Le. pacte de stabilité et de croissance a tous les avantages et inconvénients d'un outil assez frustre ( les critères de Maastricht, et notamment celui du déficit budgétaire limité à 3 % des PIB ). II est évident qu'un tel outil est la garantie de la solidarité et de la confiance mutuelle entre les pays de la zone.
Le principal problème d'application de ce pacte de confiance est que nous - notamment les Français - n'avons pas su profiter de la croissance des dernières années pour réduire les dépenses et mener à bien les réformes des appareils publics nécessaires pour rendre durablement crédible notre capacité à la performance. II aurait fallu au moins atteindre l'objectif de l'équilibre structurel des budgets sur les dépenses de fonctionnement. Dans ce contexte, il ne saurait être question de modifier le pacte, sauf à donner aux marchés le signal d'un renoncement - même si la situation allemande doit amener à une interprétation intelligente, du fonctionnement des stabilisateurs automatiques.

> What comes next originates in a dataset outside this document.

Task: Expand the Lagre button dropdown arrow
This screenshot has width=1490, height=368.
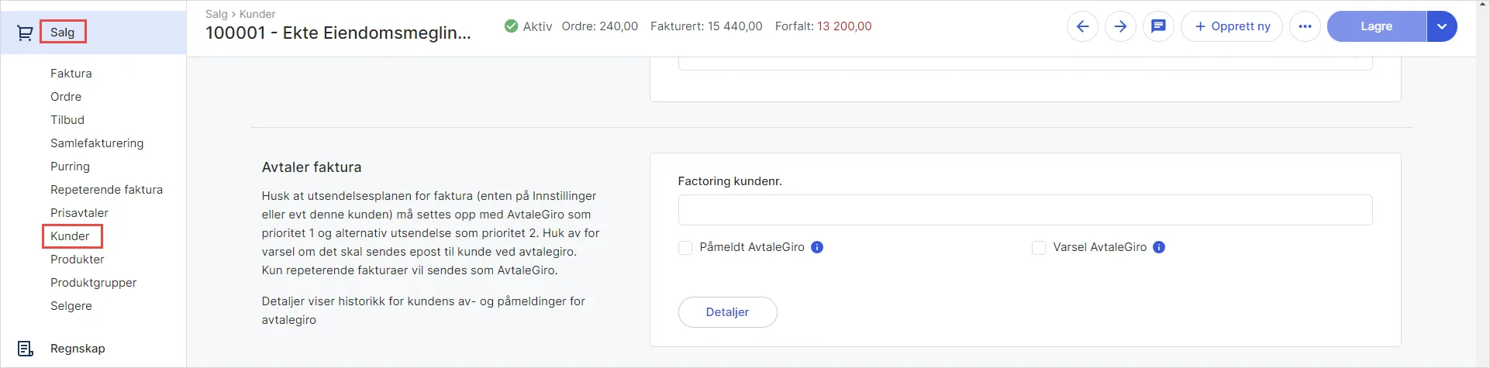Action: (1441, 26)
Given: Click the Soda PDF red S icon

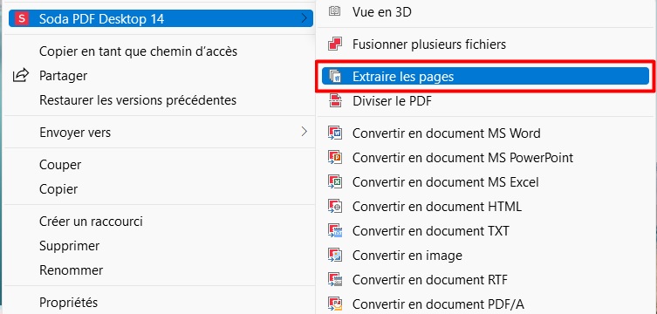Looking at the screenshot, I should tap(21, 18).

Quant aux politiques économiques, l'unilatéralisme reste malheureusement en vigueur : il n'y a pas eu de réponses communes face à la hausse du prix du pétrole, à la question de la bonne utilisation des recettes de la croissance ; la gestion du dossier UMTS a été marquée par les surenchères nationales aboutissant à l'appauvrissement des opérateurs européens de la téléphonie. Les politiques solitaires de la France en matière de 35 heures obligatoires. de TGAP, de législations sur les licenciements ou sur la pénalisation des chefs d'entreprises sont nuisibles à la compétitivité du site France, mais aussi à la consolidation d'une Europe économique partagée.
La première urgence pour donner sa pleine efficacité à l'euro est de progresser rapidement dans l'harmonisation des règles sur les marchés de capitaux et la libéralisation des secteurs encore trop peu ouverts aux chances de croissance d'un marché unifié (transports et énergie notamment).

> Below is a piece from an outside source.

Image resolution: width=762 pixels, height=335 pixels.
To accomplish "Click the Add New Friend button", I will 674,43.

II y a ensuite un équilibre à trouver entre la stimulante concurrence, fiscale et le besoin évident d'harmonisation pour éviter les " dévaluations fiscales compétitives " déloyales. La fiscalité des collectivités locales est variable, mais dans un cadre, avec des assiettes, et des limites de taux communs ; c'est dans le même esprit qu'il faut entre pays de la zone Euro, définir une sono de " serpent " de fluctuations fiscales, comme cela fut le cas pour les fluctuations monétaires au départ du processus qui a conduit à l'euro. Une telle évolution suppose le passage à la majorité qualifiée pour les votes européens en matière dé fiscalité. L'échec sur ce plan du traité de Nice est l'un des plus dommageables.
Enfin, l'instrument budgétaire reste totalement entre les mains des autorités nationales. Or les besoins de péréquations entre zones aux rythmes d'expansion éventuellement différents se posent désormais à l'échelle européenne. Le maniement efficace du " policy mix " entre les actions monétaires et budgétaires est désaccordé puisque les manches de ces deux outils ne sont pas entre les mêmes mains. Ajoutons qu'il est douteux de pouvoir mener une politique européenne de défense sérieuse, ou des actions de cohésions convenables à l'égard des futurs Etats membres, avec un budget commun limité à 1,27 % du PIB européen.
Le dernier pilier de la crédibilité et de l'efficacité de l'euro à consolider est ainsi le transfert vers l'échelon européen d'une part plus importante des capacités budgétaires nationales.
Comme en matière fiscale comme pour la coordination des politiques, un budget européen plus fort méritera une autorité européenne plus affermie, et donc politiquement responsable. L'euro, c'est déjà de la politique : son efficacité, c'est encore plus d'intégration. La confiance mutuelle entre Européens, gage de la confiance des observateurs du monde entier à notre égard, passera par l'affirmation de moyens institutionnels politiques crédibles : non seulement un " gouvernement économique ", mais un gouvernement tout court.